■ **CONSIGNE**:
Rédigez la suite du compte rendu de lecture sur Chronique d'hiver de Paul Auster, en reprenant juste après sa dernière phrase.

■ **PASSAGE FOURNI**:
◇ ◇ ◇ ◇ ◇

Chronique d’hiver

Paul Auster  

Actes Sud, 2013

 

Un Américain bien intranquille

 

J’ai croisé Paul Auster à un hommage à Jacques Dupin, lors d’une rencontre à la Maison de l’Amérique latine en février 2013. Il a évoqué la générosité du poète et de sa femme qui l’avaient accueilli dans la chambre de bonne au-dessus de leur appartement, alors qu’il était un jeune écrivain débutant et fauché. Ça me semblait si merveilleux et si exceptionnel qu’un écrivain puisse s’intéresser à un autre que lui-même et témoigne de la bienveillance à un jeune poète sans relations et sans fortune, que j’ai senti soudain mes larmes couler sur mes joues, sonnée par ces quelques mots de reconnaissance de l’auteur maintenant reconnu et partout célébré. Au moment du cocktail, je quittais une salle juste quand il y entrait, mais nos yeux ne se rencontrèrent pas. Il était occupé à aller chercher une coupe de champagne et à chercher dans la petite cohue qui le regardait…
C’est donc dans Chronique d’hiver que je l’ai retrouvé plus longuement, que nous avons eu du temps l’un pour l’autre, dans son livre donc, là seulement où les écrivains valent la peine d’être rencontrés. Dans la liste qu’il dresse des vingt-et-une adresses permanentes qu’il a eues depuis sa naissance jusqu’à la rédaction de son récit, il cite le « 2, rue du Louvre ; 1er arrondissement, Paris » où il a pu habiter gratuitement grâce à ceux qu’il décrit dans une parenthèse comme « les meilleurs et les plus gentils des amis — que leur nom soit sanctifié à jamais ».

◇ ◇ ◇ ◇ ◇

■ **ENTRÉES FOURNIES**:
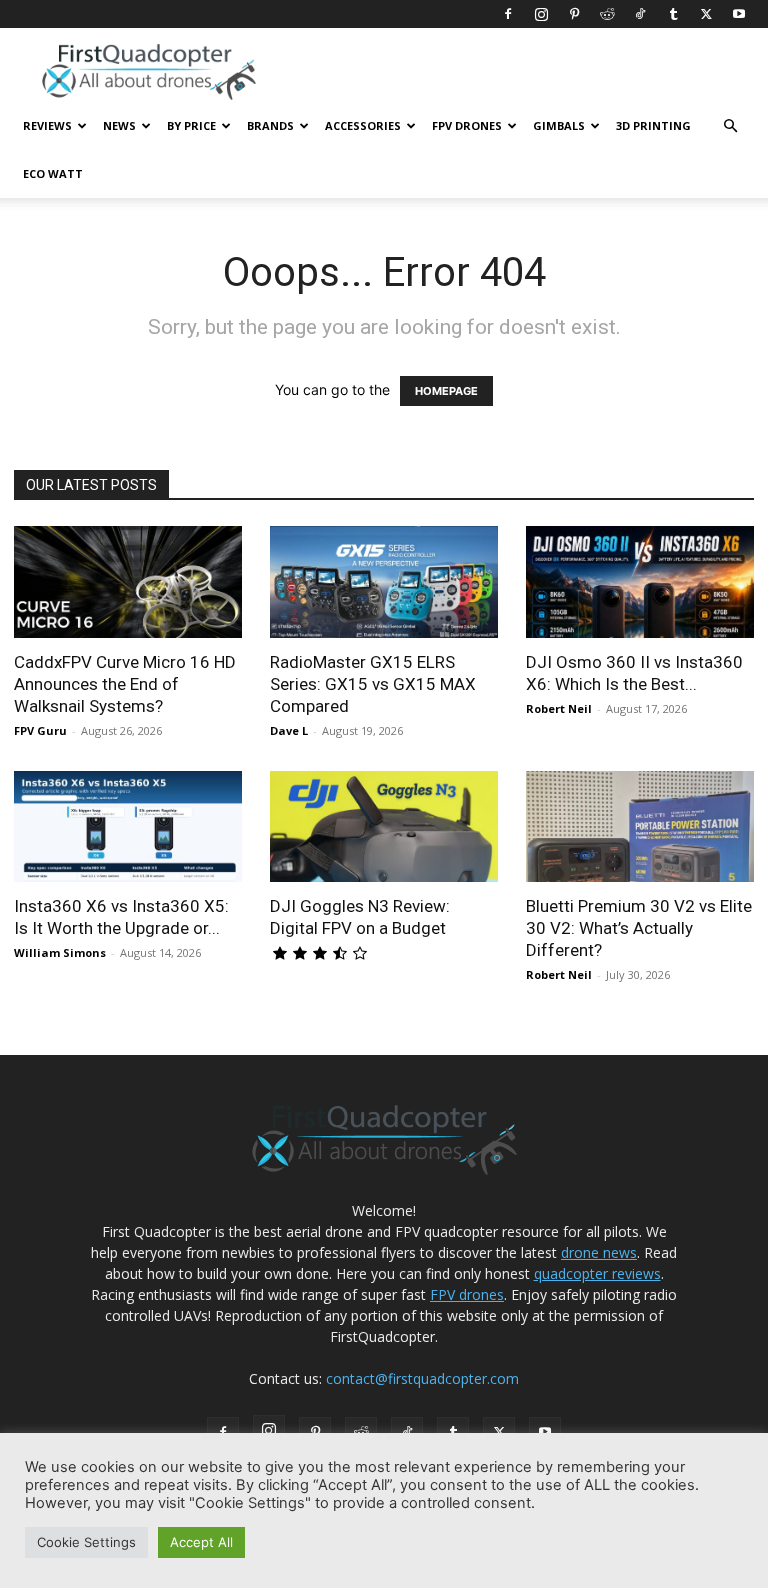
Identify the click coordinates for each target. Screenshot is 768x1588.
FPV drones (467, 1294)
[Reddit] (607, 14)
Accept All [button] (201, 1542)
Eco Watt (53, 173)
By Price (191, 125)
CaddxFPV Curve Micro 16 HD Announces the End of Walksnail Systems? (125, 684)
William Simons (60, 952)
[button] (730, 126)
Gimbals (559, 125)
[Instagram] (541, 14)
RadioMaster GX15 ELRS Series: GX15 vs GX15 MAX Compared (373, 684)
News (119, 125)
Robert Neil (559, 708)
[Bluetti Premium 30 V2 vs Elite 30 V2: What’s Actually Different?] (640, 827)
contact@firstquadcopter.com (422, 1378)
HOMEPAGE (446, 391)
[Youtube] (739, 14)
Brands (270, 125)
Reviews (47, 125)
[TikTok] (640, 14)
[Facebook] (508, 14)
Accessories (363, 125)
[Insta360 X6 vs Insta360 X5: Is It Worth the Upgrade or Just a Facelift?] (128, 827)
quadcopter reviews (597, 1273)
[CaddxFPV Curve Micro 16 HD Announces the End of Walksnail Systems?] (128, 582)
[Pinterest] (574, 14)
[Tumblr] (673, 14)
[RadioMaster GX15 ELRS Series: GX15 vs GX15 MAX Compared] (384, 582)
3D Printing (653, 125)
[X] (706, 14)
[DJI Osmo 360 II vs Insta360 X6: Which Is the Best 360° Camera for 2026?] (640, 582)
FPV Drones (467, 125)
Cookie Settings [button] (86, 1542)
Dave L (289, 730)
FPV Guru (40, 730)
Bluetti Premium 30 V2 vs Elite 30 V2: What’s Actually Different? (639, 928)
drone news (599, 1252)
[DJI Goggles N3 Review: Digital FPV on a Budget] (384, 827)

◇ ◇ ◇ ◇ ◇

■ **RÉSULTAT DE L'EXERCICE**:
Encadrée par deux sensations (qui sont les mêmes) de « pieds nus sur le sol froid », l’une à six ans, l’autre à soixante-quatre ans, cette Chronique d’hiver est un livre plein d’inventaires, drôles ou plus graves, d’un écrivain qui conduit tout son récit à la deuxième personne du singulier et reconnaît pour finir : « Tu es entré dans l’hiver de ta vie », comme si le livre écrit sur lequel repose cette dernière phrase lui servait de support et de lumière. On trouve ainsi des listes de céréales mangées le matin, de tout ce qu’on peut faire avec une main, de confiseries englouties enfant, et dont, dans les aéroports uniquement, il lui arrive d’avoir encore envie. Mais c’est par « l’inventaire de [s]es cicatrices » que tout commence. Chacune d’elles « est la trace d’une blessure guérie, et chaque blessure a été provoquée par une collision inattendue avec le monde ». Cherchant à lire dans cet « alphabet secret », c’est bien le journal d’un corps que propose ce récit parfois plein d’humour et de désarroi tout à la fois, de l’enfance, marquée par passion du base-ball, aux jouissances de l’âge adulte, en passant par la frustration de l’adolescence, jusqu’à cette entrée dans la vieillesse avec des crises de panique, dont la première le projette à terre : « tu hurles de terreur en attendant que ton corps se noie dans les eaux noires et profondes de la mort ». Mais c’est aussi le corps de l’écriture, de « ce sang de mots » versé « sur une page » durant toute [s]a vie d’adulte », car il se sent « blessé depuis le tout début ». Il pointe sans doute la question du rythme et de la pulsation dans le travail de l’écrivain quand il associe à plusieurs reprises la marche à l’écriture, et se voit comme « un homme qui marche » (pour ne pas être un homme qui dort comme celui que décrit Perec ?) : « pour faire ce que tu fais, il te faut marcher. […] Écrire commence dans le corps, c’est la musique du corps ».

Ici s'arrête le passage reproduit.